今度は「本番環境」に向けたものである。提供環境は第1ステップと同じWindowsとLinux
のLAMP環境、しかし本番で利用できる仮想サーバーはかなり自由になり、CPUは1~4CPU、メモリーも1~8GB、ストレージは10GB単位で1TBまで拡張が可能となった。利用料は基本$1200/月~からだ。そしてユーザ-各自がカスタマイズできるStoreForntも一新して、まるでiGoogleのようになった。勿論、セキュリティは完璧である。まず基本的にターミナルからのアクセスは通常DoD職員が持つCommon Access Card(CAC)とPKI証明書によって確認される。その他、契約企業の社員などはDISAが発行する他の証明があればアクセスが可能だ。RACE自身はDoDの管理するDefense Enterprise Computing Center(DECC)のゾーンBに置かれているので、CACのチェックが終わると次にDECCのセキュリティーを受け、その後、初めてゾーンBに入ることが出来る。

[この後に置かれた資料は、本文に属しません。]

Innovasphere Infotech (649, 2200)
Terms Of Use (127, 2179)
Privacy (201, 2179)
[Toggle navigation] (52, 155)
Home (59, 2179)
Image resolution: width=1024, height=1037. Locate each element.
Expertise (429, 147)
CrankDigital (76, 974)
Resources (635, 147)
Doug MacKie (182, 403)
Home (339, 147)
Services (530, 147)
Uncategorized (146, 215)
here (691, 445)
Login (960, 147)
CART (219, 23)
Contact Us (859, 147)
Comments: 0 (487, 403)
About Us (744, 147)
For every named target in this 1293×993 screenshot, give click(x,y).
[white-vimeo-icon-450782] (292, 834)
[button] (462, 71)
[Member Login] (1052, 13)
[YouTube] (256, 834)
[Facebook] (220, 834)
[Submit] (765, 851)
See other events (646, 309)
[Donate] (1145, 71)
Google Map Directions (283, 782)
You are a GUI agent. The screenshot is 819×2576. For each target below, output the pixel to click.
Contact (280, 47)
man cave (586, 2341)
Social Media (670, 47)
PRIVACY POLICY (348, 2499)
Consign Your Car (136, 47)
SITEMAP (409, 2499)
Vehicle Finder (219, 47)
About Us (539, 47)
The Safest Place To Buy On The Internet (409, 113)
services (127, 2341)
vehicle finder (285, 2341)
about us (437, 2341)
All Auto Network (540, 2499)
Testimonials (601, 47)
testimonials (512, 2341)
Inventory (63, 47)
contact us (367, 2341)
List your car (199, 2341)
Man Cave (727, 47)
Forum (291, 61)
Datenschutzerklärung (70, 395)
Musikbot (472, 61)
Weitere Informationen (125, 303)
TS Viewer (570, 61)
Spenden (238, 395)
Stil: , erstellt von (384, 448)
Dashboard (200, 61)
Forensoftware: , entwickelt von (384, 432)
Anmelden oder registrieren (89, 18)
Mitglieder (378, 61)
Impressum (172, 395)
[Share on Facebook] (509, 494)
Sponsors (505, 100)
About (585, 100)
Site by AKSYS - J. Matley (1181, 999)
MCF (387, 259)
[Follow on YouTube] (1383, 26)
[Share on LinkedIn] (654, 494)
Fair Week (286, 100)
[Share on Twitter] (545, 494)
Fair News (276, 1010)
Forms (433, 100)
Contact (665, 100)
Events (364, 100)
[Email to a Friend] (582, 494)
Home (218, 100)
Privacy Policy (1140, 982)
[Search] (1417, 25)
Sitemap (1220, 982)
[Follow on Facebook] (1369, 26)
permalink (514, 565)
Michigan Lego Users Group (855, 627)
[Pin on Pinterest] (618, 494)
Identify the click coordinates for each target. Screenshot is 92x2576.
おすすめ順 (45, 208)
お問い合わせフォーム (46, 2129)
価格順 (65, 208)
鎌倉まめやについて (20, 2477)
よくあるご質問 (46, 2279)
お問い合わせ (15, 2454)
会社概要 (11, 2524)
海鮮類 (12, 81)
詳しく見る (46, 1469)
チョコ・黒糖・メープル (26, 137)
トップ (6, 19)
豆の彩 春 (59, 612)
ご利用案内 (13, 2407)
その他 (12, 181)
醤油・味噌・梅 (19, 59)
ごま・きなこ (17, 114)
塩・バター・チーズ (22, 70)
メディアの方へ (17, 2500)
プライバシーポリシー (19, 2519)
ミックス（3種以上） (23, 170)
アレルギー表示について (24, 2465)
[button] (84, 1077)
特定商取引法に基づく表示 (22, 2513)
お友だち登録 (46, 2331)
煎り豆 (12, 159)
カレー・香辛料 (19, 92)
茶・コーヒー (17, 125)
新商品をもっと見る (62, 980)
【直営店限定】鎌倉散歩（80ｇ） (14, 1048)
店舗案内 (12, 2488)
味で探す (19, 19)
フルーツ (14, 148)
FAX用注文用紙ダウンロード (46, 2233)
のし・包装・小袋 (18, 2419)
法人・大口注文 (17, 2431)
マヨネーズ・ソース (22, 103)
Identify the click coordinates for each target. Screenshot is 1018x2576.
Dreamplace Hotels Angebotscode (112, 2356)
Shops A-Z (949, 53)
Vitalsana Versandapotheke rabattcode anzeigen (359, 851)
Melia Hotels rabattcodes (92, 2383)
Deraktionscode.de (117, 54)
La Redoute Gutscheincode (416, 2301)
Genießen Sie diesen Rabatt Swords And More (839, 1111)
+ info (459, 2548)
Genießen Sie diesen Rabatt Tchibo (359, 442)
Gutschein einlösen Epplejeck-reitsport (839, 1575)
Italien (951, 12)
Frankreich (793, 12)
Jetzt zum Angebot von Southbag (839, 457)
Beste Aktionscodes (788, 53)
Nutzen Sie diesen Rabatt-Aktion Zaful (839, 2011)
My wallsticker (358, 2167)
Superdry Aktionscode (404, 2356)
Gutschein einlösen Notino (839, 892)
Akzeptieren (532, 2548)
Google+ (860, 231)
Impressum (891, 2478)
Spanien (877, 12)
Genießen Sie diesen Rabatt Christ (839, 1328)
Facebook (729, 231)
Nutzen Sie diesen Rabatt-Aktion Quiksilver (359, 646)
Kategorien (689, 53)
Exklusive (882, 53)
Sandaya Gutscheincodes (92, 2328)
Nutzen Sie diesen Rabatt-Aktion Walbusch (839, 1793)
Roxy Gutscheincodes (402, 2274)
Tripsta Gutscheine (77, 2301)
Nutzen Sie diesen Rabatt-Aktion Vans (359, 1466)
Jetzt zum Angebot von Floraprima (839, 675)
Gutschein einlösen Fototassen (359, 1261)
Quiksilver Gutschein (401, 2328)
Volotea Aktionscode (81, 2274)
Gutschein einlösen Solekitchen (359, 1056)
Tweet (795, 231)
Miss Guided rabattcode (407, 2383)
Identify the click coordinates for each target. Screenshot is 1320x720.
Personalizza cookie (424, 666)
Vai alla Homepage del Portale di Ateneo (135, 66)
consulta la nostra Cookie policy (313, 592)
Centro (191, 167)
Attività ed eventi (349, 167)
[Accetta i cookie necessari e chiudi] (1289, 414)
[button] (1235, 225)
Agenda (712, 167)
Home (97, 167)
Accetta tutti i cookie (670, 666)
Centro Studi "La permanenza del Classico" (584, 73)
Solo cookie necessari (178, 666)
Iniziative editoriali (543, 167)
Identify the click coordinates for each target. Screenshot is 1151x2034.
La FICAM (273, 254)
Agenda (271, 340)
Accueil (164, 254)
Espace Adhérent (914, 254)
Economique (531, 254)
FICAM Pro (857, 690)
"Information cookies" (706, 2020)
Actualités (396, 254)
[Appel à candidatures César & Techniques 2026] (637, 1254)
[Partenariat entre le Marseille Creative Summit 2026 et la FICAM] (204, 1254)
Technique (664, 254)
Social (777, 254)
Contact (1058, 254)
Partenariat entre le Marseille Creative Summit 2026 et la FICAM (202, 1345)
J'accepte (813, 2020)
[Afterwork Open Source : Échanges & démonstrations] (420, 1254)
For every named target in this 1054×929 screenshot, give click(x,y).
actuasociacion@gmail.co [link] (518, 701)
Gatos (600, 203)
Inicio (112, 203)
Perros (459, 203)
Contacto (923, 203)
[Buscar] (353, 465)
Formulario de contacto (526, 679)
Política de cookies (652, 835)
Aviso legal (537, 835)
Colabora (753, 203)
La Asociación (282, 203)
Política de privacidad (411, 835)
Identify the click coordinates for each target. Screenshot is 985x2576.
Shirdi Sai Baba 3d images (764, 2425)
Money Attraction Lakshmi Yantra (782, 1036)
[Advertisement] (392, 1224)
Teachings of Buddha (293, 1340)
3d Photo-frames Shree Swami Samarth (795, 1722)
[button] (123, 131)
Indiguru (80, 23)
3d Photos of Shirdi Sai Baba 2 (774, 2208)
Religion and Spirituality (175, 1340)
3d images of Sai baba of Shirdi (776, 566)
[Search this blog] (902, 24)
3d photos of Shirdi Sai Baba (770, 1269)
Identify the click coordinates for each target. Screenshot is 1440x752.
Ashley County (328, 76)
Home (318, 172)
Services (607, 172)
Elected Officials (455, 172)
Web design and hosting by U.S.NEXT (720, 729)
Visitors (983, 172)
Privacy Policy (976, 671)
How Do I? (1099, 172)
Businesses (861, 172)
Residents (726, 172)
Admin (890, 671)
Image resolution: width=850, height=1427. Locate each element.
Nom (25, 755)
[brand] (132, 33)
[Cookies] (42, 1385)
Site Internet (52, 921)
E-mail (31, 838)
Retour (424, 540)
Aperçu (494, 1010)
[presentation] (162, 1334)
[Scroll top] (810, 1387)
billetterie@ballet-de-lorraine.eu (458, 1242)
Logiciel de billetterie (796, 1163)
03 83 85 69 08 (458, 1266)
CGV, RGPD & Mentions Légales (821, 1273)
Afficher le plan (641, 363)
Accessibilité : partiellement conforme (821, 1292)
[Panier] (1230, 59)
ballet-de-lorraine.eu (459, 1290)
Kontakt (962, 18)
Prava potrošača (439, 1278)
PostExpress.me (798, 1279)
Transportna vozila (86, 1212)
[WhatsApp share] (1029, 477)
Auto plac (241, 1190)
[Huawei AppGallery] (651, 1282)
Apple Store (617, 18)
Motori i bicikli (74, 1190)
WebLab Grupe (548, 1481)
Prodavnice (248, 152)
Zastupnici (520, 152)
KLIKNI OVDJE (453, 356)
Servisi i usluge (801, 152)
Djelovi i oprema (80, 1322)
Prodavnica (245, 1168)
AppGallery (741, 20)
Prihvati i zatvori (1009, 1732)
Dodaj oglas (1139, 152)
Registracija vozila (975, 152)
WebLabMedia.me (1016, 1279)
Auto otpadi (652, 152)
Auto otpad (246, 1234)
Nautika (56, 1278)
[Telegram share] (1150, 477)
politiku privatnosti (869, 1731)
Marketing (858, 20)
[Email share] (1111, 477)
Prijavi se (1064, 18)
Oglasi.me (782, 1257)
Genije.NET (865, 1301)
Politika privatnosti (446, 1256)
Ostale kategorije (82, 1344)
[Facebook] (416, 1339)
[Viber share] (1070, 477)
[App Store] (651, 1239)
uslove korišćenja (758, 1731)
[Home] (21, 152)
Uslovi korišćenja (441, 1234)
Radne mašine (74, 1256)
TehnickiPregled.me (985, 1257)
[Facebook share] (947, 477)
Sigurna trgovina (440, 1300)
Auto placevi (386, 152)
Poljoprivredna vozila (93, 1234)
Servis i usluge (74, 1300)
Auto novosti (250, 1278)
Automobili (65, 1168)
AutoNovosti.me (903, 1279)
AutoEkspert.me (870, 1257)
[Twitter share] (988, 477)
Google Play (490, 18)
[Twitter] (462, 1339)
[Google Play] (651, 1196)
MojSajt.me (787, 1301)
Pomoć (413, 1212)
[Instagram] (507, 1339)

DECCでは利用する業務やユーザーによってゾーン管理が施され、それぞれにふさわしい設定が行われている。


◆ DoDのオープンソース、Forge.mil

オープンソースの世界ではSourceForgeが有名だ。ソースコード管理は勿論、プロジェクト管理からコラボレーションまで全てができる。現在25万プロジェクトが利用しているというから世界最大のコラボ開発システムであることは間違いない。そのSourceForgeのDoD版がForgeプロジェクトのForge.milだ。2008年、RACEと歩調をあわせるようにスタートした。RACEはIaaSだけでなくPaaSを担当し、Forge.milはSaaS領域をカバーする。実際、RACEでは仮想サーバーだけでなく、仮想デスクトップやGrid Computingも一部始まっている。これらを総称してIaaSとし、仮想サーバーではその上にLAMP、
さらにソリューションスタックを乗せてPaaSに発展させる意向である。Forge.milには“Software”、“Project”の2つのプロジェクトが現在動いているが、今後は“Test”、“Certification”、“Standards”の3つが予定されている。ここで“Software Forge”はDoD関連職員によるコラボ開発を支える機能であり、これによってSaaSアプリケーションの品揃えを図る。もうひとつの“Project Forge”はプロジェクト管理に留まらずALM (Application Lifecycle Management)を担当する。使い勝手においてSourceForgeに慣れた人なら、Forge.milがまったく同じ機能だとすぐに気がつくだろう。実際のところ、
CollabNet社のTeamForgeが採用されているからだ。


こうして見ると、DISAのRACEとForge.milには考えさせられることがある。
連邦政府が始めたApps.govとの重複だ。Apps.govでは現在、IaaSが棚上げとなっており、この取り扱いがApps.govの評価、さらには運命を決めるかもしれないからだ。RPQが再提出されていることは前回述べた。しかし、こういう声もある。DISAのシステムを一般化してApps.govに採用したらどうかと。